STUDY TEXT:
########

Thursday, July 15, 2010

Competency Hearing #2

Earlier this week was the follow-up Competency Hearing from her Restoration Classes and re-evauation. I was really stressing about this one. The doctor who re-evaluated her told my dad that based solely on the definition, Penelope is competent. She just had a lot of "but"s because of her mental illness. I don't know how that translates into her charges.



I didn't tell Penelope that she had court until the evening before, which she handled okay. Not happy but didn't get upset. She handled having court better than I did. She was restless. I couldn't sleep for anything. I didn't fall asleep until probably 4am and had to get up at 6:30. We were down to the courts with time to spare. But we had to wait for the probation officer who had the competency evauation report. No one had copies of it yet. When it finally did come, we were told it said that she was found not competent but highly probable she will become with more restoration classes - if they were one on one "due to the barriers her mental illness is currently causing." This is better than being found competent but what does this mean? One on one classes? Is this therapy? After having more time than just a few minutes to think about this, I wonder if they are going to continue to postpone the trial until she is mentally better? I don't know. There is another Competency Hearing set for the end of August.

########

STUDY QUESTIONS:
A. Reproduce the stretch of the competency hearing post from "Competency Hearing #2" through "into her charges.".
B. Using the competency hearing post, decide whether each statement agrees with it, answering yes or no and quoting the deciding words: (i) The doctor who re-evaluated Penelope said that, by definition alone, she is competent. (ii) Penelope learned about her court date a week ahead of time. (iii) The next Competency Hearing is set for early September.
These rows were taken from a separate source.

Stored data entries:
########

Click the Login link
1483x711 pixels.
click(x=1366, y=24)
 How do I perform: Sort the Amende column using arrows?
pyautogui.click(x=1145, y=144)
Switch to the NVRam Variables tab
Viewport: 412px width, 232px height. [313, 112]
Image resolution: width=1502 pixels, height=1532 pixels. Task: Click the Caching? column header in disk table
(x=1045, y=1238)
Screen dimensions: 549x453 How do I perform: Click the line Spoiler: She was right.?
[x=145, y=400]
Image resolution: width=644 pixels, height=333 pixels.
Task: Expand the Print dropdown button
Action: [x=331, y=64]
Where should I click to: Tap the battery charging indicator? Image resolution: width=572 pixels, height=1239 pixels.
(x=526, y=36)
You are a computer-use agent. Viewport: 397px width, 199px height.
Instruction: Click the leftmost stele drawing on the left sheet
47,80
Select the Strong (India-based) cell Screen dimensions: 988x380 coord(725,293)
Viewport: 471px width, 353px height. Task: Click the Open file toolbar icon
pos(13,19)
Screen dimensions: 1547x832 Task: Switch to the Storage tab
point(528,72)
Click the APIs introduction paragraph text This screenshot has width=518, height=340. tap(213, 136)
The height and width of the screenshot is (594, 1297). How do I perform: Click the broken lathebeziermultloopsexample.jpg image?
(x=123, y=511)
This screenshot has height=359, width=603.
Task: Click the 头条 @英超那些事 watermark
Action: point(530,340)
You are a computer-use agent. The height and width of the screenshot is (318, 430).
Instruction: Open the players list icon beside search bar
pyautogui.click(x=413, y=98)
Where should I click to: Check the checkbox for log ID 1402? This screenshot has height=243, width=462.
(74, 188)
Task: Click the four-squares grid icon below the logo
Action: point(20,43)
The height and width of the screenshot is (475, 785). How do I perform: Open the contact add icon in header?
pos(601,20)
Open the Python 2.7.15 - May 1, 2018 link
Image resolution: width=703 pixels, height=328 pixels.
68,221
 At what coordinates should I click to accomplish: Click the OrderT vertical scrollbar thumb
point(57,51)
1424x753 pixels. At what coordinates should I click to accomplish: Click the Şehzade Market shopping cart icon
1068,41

########

ANSWER SECTION:
A.
Competency Hearing #2

Earlier this week was the follow-up Competency Hearing from her Restoration Classes and re-evauation. I was really stressing about this one. The doctor who re-evaluated her told my dad that based solely on the definition, Penelope is competent. She just had a lot of "but"s because of her mental illness. I don't know how that translates into her charges.

B.
(i) Yes: "The doctor who re-evaluated her told my dad that based solely on the definition, Penelope is competent."
(ii) No: "I didn't tell Penelope that she had court until the evening before"
(iii) No: "There is another Competency Hearing set for the end of August."